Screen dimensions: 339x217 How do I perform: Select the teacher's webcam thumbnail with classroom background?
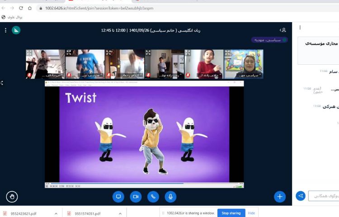[243, 64]
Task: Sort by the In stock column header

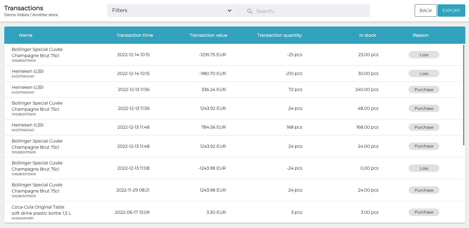Action: [x=367, y=35]
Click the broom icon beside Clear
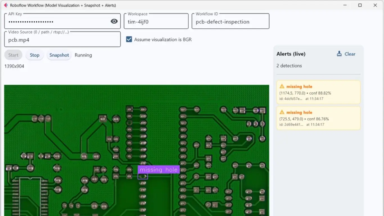Image resolution: width=384 pixels, height=216 pixels. click(x=339, y=54)
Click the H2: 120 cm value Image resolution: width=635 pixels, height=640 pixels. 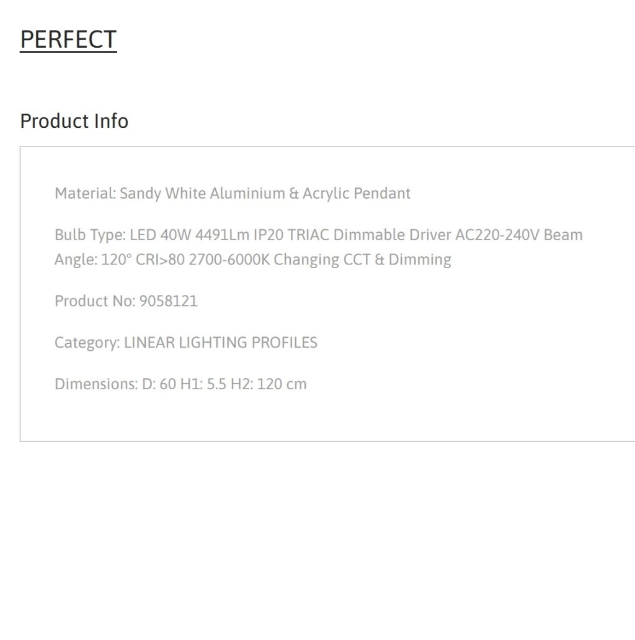point(269,384)
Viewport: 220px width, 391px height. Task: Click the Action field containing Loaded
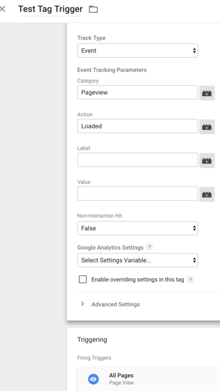tap(138, 126)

ACTION ITEM: Everything from the line with "Viewport: 220px width, 391px" through the end of the records is to be repeated exactly. The pictures are not.

EXERCISE RESPONSE:
Viewport: 220px width, 391px height. Task: Click the Action field containing Loaded
tap(138, 126)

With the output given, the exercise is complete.